WRITTEN PROBLEM: Count how many lines in the material below contain the string "pixels", and reply with the number alone.

Begin STORED RECORDS

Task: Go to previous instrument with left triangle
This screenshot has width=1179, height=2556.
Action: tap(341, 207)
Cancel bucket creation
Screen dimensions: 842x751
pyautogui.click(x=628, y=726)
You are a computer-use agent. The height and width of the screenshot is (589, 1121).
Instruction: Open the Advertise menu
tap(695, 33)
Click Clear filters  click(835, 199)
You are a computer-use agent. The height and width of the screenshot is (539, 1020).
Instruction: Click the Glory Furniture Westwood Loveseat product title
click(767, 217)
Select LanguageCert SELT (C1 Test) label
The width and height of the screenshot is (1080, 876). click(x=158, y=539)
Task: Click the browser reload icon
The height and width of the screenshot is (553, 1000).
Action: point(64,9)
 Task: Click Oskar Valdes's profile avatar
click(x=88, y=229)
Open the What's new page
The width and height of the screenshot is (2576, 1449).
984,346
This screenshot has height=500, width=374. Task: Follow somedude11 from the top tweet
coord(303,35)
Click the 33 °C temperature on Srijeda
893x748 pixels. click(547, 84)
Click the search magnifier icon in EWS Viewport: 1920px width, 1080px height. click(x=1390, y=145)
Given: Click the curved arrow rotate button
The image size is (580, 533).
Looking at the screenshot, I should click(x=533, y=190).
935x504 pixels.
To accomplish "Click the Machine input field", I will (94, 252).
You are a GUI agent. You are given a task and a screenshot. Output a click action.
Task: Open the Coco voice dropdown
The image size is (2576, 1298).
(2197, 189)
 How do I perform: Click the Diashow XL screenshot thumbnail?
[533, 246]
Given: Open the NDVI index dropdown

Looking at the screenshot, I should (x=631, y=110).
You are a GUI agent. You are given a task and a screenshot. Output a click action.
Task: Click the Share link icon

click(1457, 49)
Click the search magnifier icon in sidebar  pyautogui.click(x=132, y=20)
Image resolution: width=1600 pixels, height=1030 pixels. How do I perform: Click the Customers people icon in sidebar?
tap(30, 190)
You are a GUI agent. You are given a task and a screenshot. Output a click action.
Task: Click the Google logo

End STORED RECORDS

FULL ANSWER: 3